County planner outlines Tier 2 rezoning near Parowan after 2023 septic study
Loading...
Summary
Iron County planner Reed Erickson presented proposed changes to county Tier 2 boundaries and zoning around Parowan, citing a 2023 Utah Geological Survey septic density study and urging coordination with the city on annexation, sewer interconnection and future growth.
Reed Erickson, the county planner, told the Parowan Planning and Zoning Commission on Jan. 15 that Iron County is proposing to shrink the Tier 2 urban-expansion boundary around Parowan and to change county zoning in the area in response to a 2023 septic-tank density study by the Utah Geological Survey.
The change matters because the county’s 1995 tiering policy and the 1980s zoning that followed have left large swaths of land zoned for half-acre lots even where groundwater and septic capacity make higher densities inappropriate, Erickson said. "We recently in the county did a septic tank density analysis, which was a study done by the Utah Geological Survey in 2023," he said. "So regardless of what the zoning was, the minimum lot size was 5 acres around Parowan and Paragonah.

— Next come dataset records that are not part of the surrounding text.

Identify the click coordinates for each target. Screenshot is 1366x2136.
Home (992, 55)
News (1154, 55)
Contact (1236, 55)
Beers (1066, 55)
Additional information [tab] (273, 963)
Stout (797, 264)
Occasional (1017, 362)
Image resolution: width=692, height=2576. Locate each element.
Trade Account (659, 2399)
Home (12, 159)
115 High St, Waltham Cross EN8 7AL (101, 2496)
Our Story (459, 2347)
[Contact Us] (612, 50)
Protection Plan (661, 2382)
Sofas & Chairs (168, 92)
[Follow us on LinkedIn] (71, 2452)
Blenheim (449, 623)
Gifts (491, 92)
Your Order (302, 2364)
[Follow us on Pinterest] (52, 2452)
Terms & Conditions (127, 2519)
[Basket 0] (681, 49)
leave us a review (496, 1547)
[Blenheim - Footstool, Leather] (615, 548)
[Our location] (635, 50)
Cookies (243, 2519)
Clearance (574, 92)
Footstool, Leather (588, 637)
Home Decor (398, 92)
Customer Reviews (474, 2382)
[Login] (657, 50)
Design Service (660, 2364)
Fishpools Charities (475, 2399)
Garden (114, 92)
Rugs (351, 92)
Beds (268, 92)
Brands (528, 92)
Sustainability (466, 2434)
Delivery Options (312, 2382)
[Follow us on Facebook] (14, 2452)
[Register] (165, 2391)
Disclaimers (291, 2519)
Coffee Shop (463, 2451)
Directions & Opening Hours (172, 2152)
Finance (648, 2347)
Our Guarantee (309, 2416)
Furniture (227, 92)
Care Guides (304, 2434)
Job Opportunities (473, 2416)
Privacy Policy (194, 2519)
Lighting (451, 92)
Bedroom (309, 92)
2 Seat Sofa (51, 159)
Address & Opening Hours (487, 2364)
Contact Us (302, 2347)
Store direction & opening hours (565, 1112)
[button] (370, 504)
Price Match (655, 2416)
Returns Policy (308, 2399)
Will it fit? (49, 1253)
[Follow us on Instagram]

And that's been the case for about a year."
Erickson told commissioners the county’s goals are to coordinate land-use rules with municipalities so development that requires sewer and central water occurs where services can be provided, and to discourage piecemeal, septic-dependent subdivisions that later complicate annexation and service delivery. He said the 2023 study found different minimum lot-size recommendations across basins: in some nearby study areas the county will require 10-acre minimums for new septic-served lots, while around Parowan the study concluded 5 acres per septic could be appropriate because of greater groundwater mixing and existing sewer treatment capacity that reduces the number of septic systems.
County staff showed maps that would reduce the Tier 2 boundary around Parowan, follow property lines, and rezone much of the long-standing R1-half (half-acre) county zoning to R5 or RA20 in areas that would be outside the revised Tier 2. "We would just change all of that to R5, because that's the minimum they can be for a septic," Erickson said. Under the proposal, land outside the dark-blue dotted Tier 2 line would be limited to 20-acre lots in Tier 4, and land inside Tier 2 but not connected to sewer would generally be limited to five-acre minimums for septic.
Erickson and commission members discussed sewer interconnection agreements, county plans to redesign or expand regional wastewater facilities, and the county’s interest in working on a countywide sewer district. "The ultimate goal and the recommendation from the Utah Geological Survey is to work towards sewer, central sewer, sewer treatment for Kanarraville and Summit and Newcastle and Paragonah," Erickson said. He told commissioners the county will require property within 300 feet of an available sewer trunk line to hook into the system only if interconnection agreements and capacity exist.
Commissioners asked about commercial and industrial uses near highway interchanges; Erickson said commercial and light industrial parcels would be handled separately and existing industrial lots would remain zoned for their current uses. He also said some Tier 2 boundaries were expanded around other municipalities but would be reduced near Parowan to reflect a realistic 20-year growth window.
Next steps: Erickson said the county planning commission will review the proposals again at its Feb. 6 meeting and the county commission is scheduled to consider the amendments on Feb. 10. He invited Parowan staff and commissioners to send written feedback and offered to provide detailed maps by email.
Why this matters: The proposed changes affect where higher-density residential subdivisions can be built, whether new development will be septic-dependent or served by municipal sewer, and the long-term pattern of annexation and service delivery around Parowan. County officials cited groundwater nitrate risk from high concentrations of septic systems as a principal driver for the proposed changes to tier boundaries and minimum lot sizes.